Merge pull request #265 from raja-grewal/mmap_min_addr

Set `sysctl vm.mmap_min_addr=65536`
2025-05-02 12:36:04 -04:00 · 2024-09-04 10:11:48 -04:00 · 2024-09-04 10:11:48 -04:00 · 563a898013
commit 563a898013
parent 175945ec9a e61027a40e
2 changed files with 17 additions and 0 deletions
--- a/usr/lib/sysctl.d/990-security-misc.conf
+++ b/usr/lib/sysctl.d/990-security-misc.conf
@ -274,6 +274,20 @@ fs.protected_regular=2
 ##
 kernel.randomize_va_space=2

+## Raise the minimum address a process can request for memory mapping to 64KB as a form of defense-in-depth.
+## Prevents kernel null pointer dereference vulnerabilities which may trigger kernel panics.

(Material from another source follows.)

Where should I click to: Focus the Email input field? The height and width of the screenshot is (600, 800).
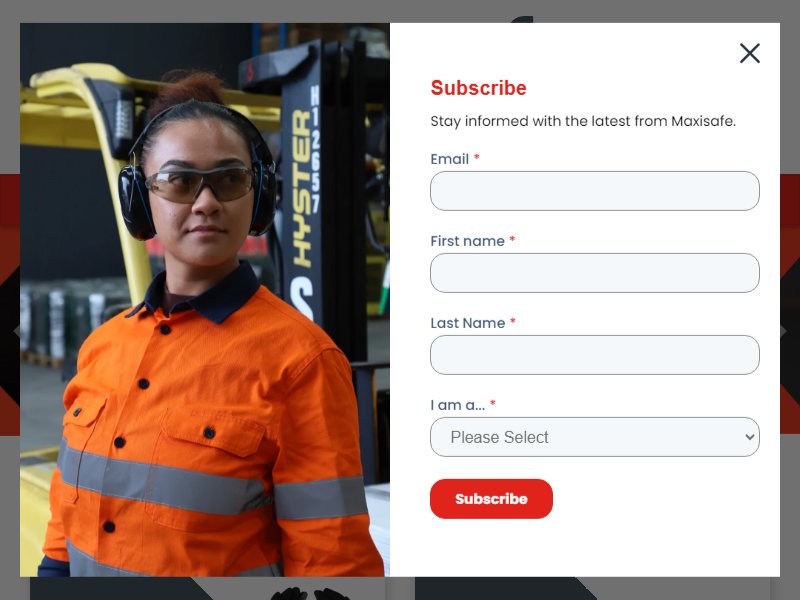[x=594, y=191]
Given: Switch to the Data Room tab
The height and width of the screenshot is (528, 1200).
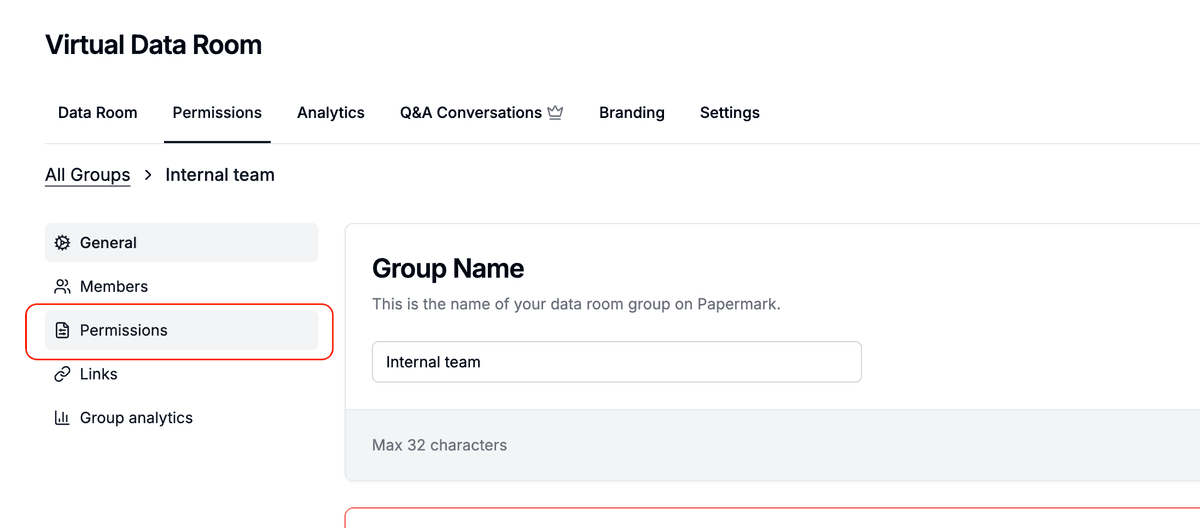Looking at the screenshot, I should 97,113.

+## Protects against local unprivileged users gaining root privileges by mapping data to low memory pages.
+## Some legacy applications may still depend on low virtual memory addresses for proper functionality.
+##
+## https://googleprojectzero.blogspot.com/2023/01/exploiting-null-dereferences-in-linux.html
+## https://access.redhat.com/articles/20484
+## https://wiki.debian.org/mmap_min_addr
+##
+## KSPP=yes
+## KSPP sets CONFIG_DEFAULT_MMAP_MIN_ADDR=65536.
+##
+vm.mmap_min_addr=65536
+
 ## Increase the maximum number of memory map areas a process is permitted to utilize.
 ## Addresses performance, crash, and start-up issues for some memory-intensive applications.
 ## Required to accommodate the very large number of guard pages created by hardened_malloc.